WN: Wystarczy o hokeju. Pogadajmy o wrestlingu. Kiedy zaczynałeś, to przypuszczałeś, że kiedykolwiek będziesz jedną z największych gwiazd?
RF: Nie, ale od pierwszego dnia pokochałem to. Oglądałem to będąc dzieckiem i mieszkając w Minneapolis, ale nic na ten temat nie wiedziałem. Szczerze, to co mi się przydarzyło to prawdziwy fenomen. Ale to także zasługa Vince'a McMahona.
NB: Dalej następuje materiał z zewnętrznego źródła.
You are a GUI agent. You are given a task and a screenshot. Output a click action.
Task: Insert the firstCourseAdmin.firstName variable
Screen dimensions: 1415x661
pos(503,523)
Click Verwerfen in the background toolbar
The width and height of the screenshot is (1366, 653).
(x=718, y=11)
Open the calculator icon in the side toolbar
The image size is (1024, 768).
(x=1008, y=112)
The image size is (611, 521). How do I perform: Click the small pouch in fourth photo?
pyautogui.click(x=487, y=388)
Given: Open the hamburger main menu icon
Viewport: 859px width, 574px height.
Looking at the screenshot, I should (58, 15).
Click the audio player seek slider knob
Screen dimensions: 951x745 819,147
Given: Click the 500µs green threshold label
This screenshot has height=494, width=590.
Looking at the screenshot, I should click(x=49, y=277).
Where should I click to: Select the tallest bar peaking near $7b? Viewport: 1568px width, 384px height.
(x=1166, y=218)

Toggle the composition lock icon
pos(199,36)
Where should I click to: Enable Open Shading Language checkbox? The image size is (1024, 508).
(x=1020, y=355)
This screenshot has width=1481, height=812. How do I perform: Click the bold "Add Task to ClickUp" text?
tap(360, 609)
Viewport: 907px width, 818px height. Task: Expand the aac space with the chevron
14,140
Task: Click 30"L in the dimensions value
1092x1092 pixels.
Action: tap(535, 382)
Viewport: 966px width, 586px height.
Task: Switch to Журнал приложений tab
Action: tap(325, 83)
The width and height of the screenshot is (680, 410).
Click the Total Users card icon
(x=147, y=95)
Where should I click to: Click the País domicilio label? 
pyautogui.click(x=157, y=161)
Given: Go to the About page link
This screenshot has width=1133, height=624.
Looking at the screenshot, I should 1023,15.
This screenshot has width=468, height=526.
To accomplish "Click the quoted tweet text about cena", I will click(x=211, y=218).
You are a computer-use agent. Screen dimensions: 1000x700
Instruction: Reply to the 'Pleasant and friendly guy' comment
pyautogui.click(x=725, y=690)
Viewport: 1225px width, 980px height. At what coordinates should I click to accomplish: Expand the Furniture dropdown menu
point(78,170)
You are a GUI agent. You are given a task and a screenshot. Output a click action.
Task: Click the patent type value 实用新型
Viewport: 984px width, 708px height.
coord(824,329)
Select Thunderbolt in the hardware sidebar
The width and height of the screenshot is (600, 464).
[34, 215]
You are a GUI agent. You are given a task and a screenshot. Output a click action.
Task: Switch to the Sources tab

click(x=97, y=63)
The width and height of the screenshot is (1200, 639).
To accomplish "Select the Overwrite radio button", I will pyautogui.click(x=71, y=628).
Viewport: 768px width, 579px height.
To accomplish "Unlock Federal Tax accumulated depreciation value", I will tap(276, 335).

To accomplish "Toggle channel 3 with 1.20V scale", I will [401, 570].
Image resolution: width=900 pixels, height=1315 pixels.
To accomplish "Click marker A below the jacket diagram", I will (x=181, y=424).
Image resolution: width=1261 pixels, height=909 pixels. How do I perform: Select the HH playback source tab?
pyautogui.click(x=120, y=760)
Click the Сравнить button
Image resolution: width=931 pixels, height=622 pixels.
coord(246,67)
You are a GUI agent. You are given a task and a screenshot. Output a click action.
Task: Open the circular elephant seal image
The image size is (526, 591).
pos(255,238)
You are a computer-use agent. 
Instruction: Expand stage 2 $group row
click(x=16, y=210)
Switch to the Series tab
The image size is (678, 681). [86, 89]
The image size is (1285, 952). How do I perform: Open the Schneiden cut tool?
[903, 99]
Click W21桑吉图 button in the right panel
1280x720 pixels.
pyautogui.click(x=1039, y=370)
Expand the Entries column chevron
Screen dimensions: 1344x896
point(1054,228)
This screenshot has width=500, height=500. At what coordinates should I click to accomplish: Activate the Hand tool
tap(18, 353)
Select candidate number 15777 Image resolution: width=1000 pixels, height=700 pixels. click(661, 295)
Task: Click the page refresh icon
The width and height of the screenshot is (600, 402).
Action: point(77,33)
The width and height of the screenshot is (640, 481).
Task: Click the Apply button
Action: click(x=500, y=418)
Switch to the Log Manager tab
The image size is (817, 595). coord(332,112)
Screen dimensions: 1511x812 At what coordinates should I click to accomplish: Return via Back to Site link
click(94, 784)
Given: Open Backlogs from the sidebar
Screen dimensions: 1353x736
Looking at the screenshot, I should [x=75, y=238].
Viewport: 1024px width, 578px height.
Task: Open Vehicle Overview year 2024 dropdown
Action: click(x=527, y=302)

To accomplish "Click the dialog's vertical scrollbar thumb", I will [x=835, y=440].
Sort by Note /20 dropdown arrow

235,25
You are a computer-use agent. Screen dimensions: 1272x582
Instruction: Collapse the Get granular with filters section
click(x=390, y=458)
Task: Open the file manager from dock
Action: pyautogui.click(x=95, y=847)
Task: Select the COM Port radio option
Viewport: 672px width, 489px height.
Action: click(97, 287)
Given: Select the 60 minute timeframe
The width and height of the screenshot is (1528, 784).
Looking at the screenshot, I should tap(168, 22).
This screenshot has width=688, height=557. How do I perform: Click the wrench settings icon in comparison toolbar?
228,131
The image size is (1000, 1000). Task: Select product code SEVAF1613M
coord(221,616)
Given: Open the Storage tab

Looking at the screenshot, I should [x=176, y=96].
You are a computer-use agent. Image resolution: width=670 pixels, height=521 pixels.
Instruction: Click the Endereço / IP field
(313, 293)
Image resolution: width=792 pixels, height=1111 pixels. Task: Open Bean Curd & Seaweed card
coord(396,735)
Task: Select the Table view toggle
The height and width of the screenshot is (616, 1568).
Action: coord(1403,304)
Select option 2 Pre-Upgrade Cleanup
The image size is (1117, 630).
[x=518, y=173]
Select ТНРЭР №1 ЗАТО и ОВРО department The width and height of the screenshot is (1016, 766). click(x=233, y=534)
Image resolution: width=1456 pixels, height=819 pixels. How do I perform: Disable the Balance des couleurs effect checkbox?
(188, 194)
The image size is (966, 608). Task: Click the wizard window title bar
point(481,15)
Ten człowiek miał wizję. Rzucił kośćmi i wygrał.

WN: Zanim Vince wszedł w Twoje życie, Verne Gagne zobaczył w Tobie coś wyjątkowego. Byłeś w tym naturalny?
RF: Nie! Odchodziłem trzykrotnie, ponieważ było to dla mnie zbyt ciężkie.

WN: Dlaczego wracałeś?
RF: Verne - on nie pozwalał mi odejść! Pewnego dnia nawet przyszedł do mnie i kazał mi zabierać swój tyłek do niego. To miało miejsce w stodole w listopadzie. Uwierzycie? Na Boga.

WN: Więc kiedy to u Ciebie zaskoczyło i zacząłeś robić to dobrze?
RF: Myślę, że to było jakiś miesiąc po przyjeździe do Charlotte. Zostałem uznany za niezdolnego do gry w football i tak to się zaczęło. Wcześniej w Minnesocie grałem właśnie w football, ale opuszczałem szkołę i moje oceny nie były oczywiście dobre, a poza tym dołączyłem do bractwa. Bawiłem się. Potem trafiłem do Charlotte, a tam był tylko wrestling i wyścigi. Byłem tam razem z Richardem Petty. Wtedy właśnie, w wieku 23 lat, dostałem swój pierwszy tysiącdolarowy czek po tygodniu pracy. Powiedziałem do siebie - "To jest praca dla mnie!"

WN: Co więc legendarny Ric Flar może wnieść nowego do wrestlingowego biznesu w 2013 roku?
RF: Oh! Zszokuje świat, kiedy wrócę do telewizji. Wiecie to. Nie musicie nawet zadawać pytania! Wszyscy wiedzą, że zszokuję świat. Jestem bardzo podekscytowany tym, że niedługo mogę wrócić.

WN: Zobaczymy Ciebie walczącego jeszcze w ringu?
RF: Chcę być w ringu, ale to się już nigdy nie powtórzy. Powiedziałem sobie, że nigdy więcej nie będę walczył w WWE. No i jest jeszcze to wydarzenie z Jerrym Lawlerem ostatnio.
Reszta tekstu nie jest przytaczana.